TEXT:

Tony Gwynn

Today is the birthday of the greatest player in San Diego Padre history.

Anthony Keith Gwynn was born in Los Angeles, California, on this date in 1960, the middle of three sons born to Charles and Vandella Gwynn.  In 1969, the family moved to nearby Long Beach, where Charles took time away from his job as a warehouse worker to coach his sons in Pop Warner football and Little League baseball.  Gwynn played basketball and baseball at Long Beach Polytechnic and received scholarship offers from TCU, Cal State Fullerton and San Diego State.  He chose SDSU because it was the only school to allow him to play both sports.  An excellent playmaker, Gwynn was named to the All-Western Athletic Conference team as a point guard and is still the Aztec’s all-time assists leader.  In baseball, he was named All-America as an outfielder.  On June 10, 1981, Tony Gwynn was selected with the 58th overall pick of the MLB Amateur Draft, six spots behind John Elway, who was picked by the New York Yankees.  That same day, the San Diego Clippers selected him in the tenth round of the NBA Draft.

Gwynn chose baseball and made his major league debut July 19, 1982, going two-for-four while driving in a run against the Philadelphia Phillies.  Pete Rose, baseball’s all-time hits leader, was playing first base for the Phillies and told Gwynn, “Congratulations.  Don’t catch me in one night.”  His first full season came in 1984,  and Gwynn was named to the All-Star team while also winning the NL batting title and Silver Slugger Award.  The Padres earned a trip to the World Series, where they lost to the Detroit Tigers in five games.  It was the first of two World Series he would play in but a world championship would elude him for the duration of his 20 year career.  Over his career, he stole 317 bases, won five Gold Gloves as a right fielder, earned seven Silver Slugger Awards and led the National League in hitting eight times, tying him with Honus Wagner for the most career NL batting titles.  “I love to hit.  I can’t wait until it’s my turn.  I root for the other team to go down 1-2-3 so I can hit again.”  Gwynn revolutionized video in baseball, studying his swing mechanics, at-bats and opposing pitchers long before studying tape became commonplace.  He read Ted William’s masterpiece, The Science of Hitting, while in college and was called “the best hitter since Ted Williams” in a 1997 Sports Illustrated cover story.  An artisan with the bat, Gwynn hit above .300 in an NL-record 19 seasons.  He was particularly good on August 6—his mother’s birthday—collecting his 2,000 career hit on that date in 1993 and his 3,000th hit in 1999.

MATERIAL SUPPLIED:
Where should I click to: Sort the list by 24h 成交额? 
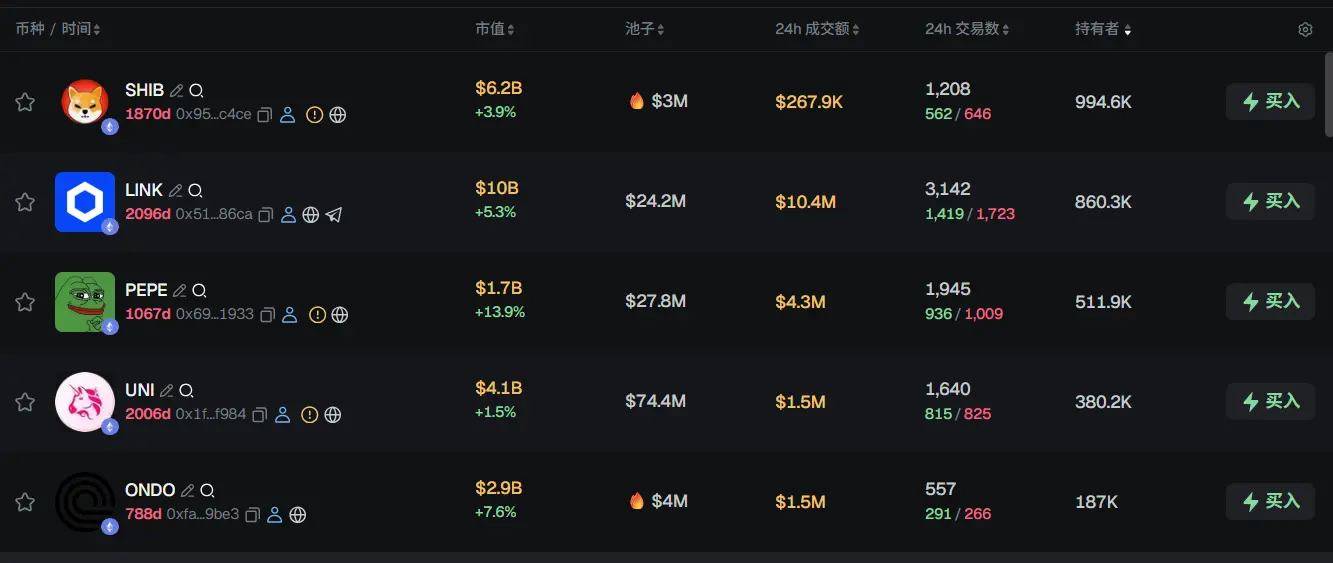(x=817, y=30)
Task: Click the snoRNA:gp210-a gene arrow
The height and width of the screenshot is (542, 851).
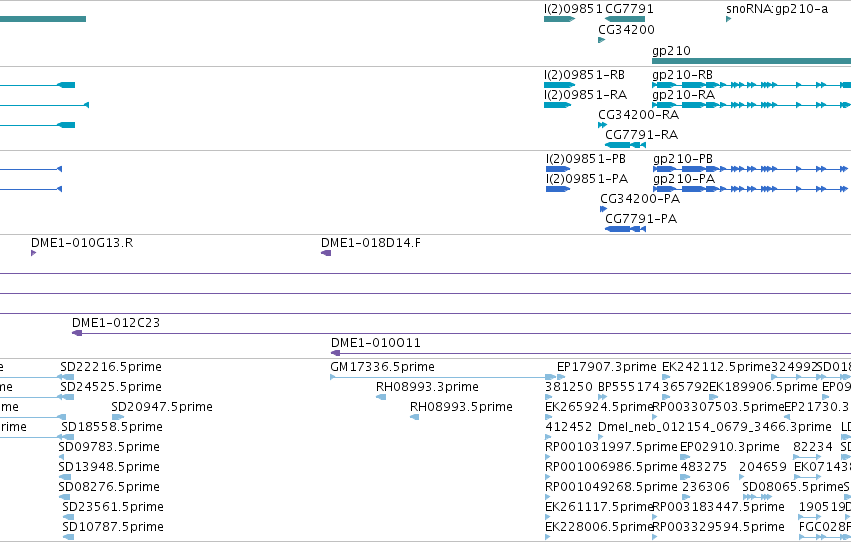Action: point(728,19)
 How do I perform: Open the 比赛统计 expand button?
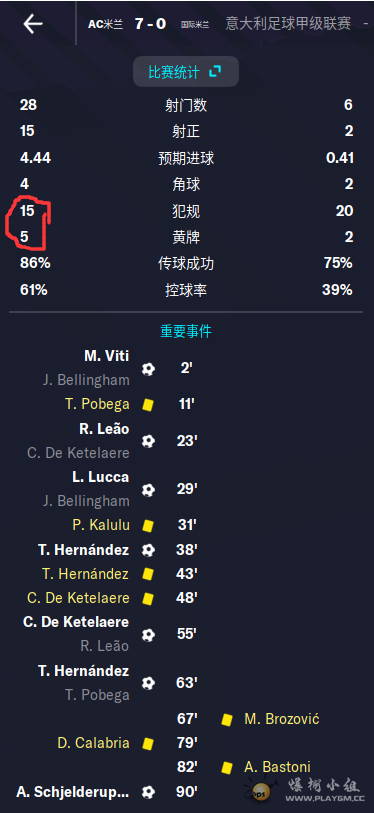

TASK TO COMPLETE: Summarize the text about Tony Gwynn in three sentences. The data can be set aside.

YOUR SOLUTION: Tony Gwynn, called the greatest player in San Diego Padre history, was born in Los Angeles in 1960 and played both basketball and baseball at San Diego State. On June 10, 1981, he was picked 58th overall in the MLB Amateur Draft and was also selected by the San Diego Clippers in the NBA Draft, but he chose baseball and debuted in the majors on July 19, 1982. Over his 20-year career, he led the National League in hitting eight times, won five Gold Gloves and seven Silver Slugger Awards, and hit above .300 in an NL-record 19 seasons, though he never won a world championship.